The management of cardiovascular risk through lifestyle modification and pharmacotherapy is paramount to the prevention of cardiovascular disease. Epidemiological studies have identified obesity, dyslipidemia, diabetes, and hypertension as interrelated factors that negatively affect cardiovascular health. Recently, genetic and pharmacological evidence in model systems has implicated microRNAs as dynamic modifiers of disease pathogenesis. An expanded understanding of the function of microRNAs in gene regulatory networks associated with cardiovascular risk will enable identification of novel genetic mechanisms of disease and inform the development of innovative therapeutic strategies.

Figure 1. miRNA regulation of blood pressure.

Pathological changes in vascular tone and RAAS signaling underlie primary arterial hypertension. miR-143 and miR-145 promote a contractile VSMC phenotype and are required for maintenance of normal vascular tone and RAAS-induced vasoconstriction. Human genome-wide association studies have identified SNPs in the miRNA binding sites of several RAAS-associated genes that correlate with a dysregulation of blood pressure.

Figure 2. Role of miR-33 and miR-122 in hepatic lipid metabolism.

The SREBF locus encodes the lipogenic transcription factor SREBP and miR-33, which represses mRNA transcripts of genes in the fatty acid (FA) β-oxidation and cholesterol efflux pathways. miR-122 promotes lipid synthesis by supporting the expression of lipid biosynthetic genes, and dampens fatty acid oxidation by inhibiting phosphorylation of AMPKa by an unknown mechanism.

Figure 3. miRNA modulation of insulin signaling and metabolic homeostasis.
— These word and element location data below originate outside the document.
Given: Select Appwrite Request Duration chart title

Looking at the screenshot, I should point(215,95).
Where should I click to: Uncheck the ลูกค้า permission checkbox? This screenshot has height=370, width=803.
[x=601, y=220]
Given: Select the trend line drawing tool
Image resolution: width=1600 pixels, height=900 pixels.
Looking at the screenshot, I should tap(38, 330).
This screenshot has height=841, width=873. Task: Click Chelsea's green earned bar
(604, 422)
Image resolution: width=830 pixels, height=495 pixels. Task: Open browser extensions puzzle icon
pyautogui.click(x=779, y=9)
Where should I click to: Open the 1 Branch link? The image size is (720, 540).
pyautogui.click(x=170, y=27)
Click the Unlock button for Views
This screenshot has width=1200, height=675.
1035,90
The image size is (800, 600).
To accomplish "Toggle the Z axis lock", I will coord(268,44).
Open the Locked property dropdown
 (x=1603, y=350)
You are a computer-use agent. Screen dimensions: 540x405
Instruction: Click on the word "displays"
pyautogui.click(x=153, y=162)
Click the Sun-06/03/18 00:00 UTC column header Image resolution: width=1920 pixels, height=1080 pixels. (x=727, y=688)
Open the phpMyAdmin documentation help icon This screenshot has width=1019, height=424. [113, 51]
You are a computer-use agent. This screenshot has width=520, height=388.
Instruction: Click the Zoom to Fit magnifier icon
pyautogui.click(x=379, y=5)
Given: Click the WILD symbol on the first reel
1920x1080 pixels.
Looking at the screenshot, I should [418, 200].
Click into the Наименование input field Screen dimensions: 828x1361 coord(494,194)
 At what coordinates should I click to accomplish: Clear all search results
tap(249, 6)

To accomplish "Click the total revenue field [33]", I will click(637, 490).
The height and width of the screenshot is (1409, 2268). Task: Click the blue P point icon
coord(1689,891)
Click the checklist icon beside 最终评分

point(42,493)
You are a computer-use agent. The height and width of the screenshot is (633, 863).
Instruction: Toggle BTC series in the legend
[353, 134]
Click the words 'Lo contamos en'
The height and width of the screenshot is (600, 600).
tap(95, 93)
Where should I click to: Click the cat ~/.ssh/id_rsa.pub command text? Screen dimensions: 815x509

(A) miRNAs regulate pancreatic insulin secretion and the insulin signaling cascade in peripheral tissues. Pathological changes in the expression of these miRNAs contribute to the type II diabetic phenotype. (B) Modulation of Med13 expression in the heart by the cardiac-specific miRNA, miR-208a, regulates whole body metabolism and adiposity.

Figure 4. miRNAs in cardiovascular pathology.

(A) miRNAs in endothelial cells act as paracrine signals to preserve vascular structure under normal conditions and to promote cell survival following injury. VSMC miRNAs modulate the smooth muscle response to injury. These mechanisms are dysregulated during atherosclerosis. (B) Cardiomyocyte and fibroblast miRNAs regulate cellular survival and pathological responses to multiple cardiac stressors.